What is being asked |
Given the listing below, write out exactly the lines starting with the line that has "with eye toggle" and going on through the line that has "Given: Switch to the Marker sub tool tab", both kept.

[[ Input data open ]]

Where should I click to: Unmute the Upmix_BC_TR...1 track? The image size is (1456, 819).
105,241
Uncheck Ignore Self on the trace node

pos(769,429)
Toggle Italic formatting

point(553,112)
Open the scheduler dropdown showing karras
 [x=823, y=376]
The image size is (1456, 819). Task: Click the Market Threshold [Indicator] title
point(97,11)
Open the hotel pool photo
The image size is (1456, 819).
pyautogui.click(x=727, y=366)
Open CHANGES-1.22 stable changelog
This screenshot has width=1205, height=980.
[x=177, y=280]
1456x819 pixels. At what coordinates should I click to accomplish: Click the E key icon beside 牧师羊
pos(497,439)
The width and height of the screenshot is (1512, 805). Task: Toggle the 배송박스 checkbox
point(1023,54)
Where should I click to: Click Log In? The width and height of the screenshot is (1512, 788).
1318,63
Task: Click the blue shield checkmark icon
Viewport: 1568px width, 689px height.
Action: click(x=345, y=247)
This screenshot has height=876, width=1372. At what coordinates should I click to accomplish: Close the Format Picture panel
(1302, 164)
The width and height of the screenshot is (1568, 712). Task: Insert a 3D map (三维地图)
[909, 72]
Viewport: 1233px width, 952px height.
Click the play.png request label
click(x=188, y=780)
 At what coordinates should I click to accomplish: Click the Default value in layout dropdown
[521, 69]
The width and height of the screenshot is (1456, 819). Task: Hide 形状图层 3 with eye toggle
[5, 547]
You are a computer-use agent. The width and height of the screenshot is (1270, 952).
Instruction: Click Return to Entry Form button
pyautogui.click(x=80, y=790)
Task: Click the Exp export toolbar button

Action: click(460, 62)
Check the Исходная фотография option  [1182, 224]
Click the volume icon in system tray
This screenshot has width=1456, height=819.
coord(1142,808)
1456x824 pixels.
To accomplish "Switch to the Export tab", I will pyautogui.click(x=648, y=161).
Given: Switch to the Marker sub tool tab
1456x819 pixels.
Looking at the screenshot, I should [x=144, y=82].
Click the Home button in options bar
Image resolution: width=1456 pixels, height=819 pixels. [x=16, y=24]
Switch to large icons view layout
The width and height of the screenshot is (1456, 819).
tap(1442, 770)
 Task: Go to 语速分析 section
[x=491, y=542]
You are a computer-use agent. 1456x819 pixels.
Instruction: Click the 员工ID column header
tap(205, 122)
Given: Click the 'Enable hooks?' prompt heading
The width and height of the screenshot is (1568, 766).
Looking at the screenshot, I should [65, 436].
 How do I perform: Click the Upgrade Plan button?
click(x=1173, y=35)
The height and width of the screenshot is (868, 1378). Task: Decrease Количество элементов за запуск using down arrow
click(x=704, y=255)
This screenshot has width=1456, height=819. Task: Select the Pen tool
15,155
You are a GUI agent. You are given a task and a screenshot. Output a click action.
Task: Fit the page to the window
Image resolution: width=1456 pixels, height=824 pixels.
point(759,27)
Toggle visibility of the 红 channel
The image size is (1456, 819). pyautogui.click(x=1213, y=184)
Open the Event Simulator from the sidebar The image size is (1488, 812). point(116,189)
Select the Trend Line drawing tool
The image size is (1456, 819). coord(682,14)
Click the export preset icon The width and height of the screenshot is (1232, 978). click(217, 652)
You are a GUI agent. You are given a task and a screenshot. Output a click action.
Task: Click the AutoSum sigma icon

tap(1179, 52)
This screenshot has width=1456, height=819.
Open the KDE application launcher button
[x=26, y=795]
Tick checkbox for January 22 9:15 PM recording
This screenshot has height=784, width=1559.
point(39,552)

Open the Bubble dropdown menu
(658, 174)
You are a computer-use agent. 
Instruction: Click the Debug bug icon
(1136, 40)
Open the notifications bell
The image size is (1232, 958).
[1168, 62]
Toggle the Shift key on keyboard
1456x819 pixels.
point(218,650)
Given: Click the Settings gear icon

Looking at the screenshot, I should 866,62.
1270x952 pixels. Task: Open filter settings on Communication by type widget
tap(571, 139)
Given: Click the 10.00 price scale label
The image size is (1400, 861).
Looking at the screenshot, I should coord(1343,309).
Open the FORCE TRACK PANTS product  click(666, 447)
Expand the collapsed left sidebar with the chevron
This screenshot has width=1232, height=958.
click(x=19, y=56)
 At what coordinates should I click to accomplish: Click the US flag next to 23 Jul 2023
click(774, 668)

[[ Input data closed ]]

Written solution |
The width and height of the screenshot is (1456, 819). Task: Hide 形状图层 3 with eye toggle
[5, 547]
You are a computer-use agent. The width and height of the screenshot is (1270, 952).
Instruction: Click Return to Entry Form button
pyautogui.click(x=80, y=790)
Task: Click the Exp export toolbar button

Action: click(460, 62)
Check the Исходная фотография option  [1182, 224]
Click the volume icon in system tray
This screenshot has width=1456, height=819.
coord(1142,808)
1456x824 pixels.
To accomplish "Switch to the Export tab", I will pyautogui.click(x=648, y=161).
Given: Switch to the Marker sub tool tab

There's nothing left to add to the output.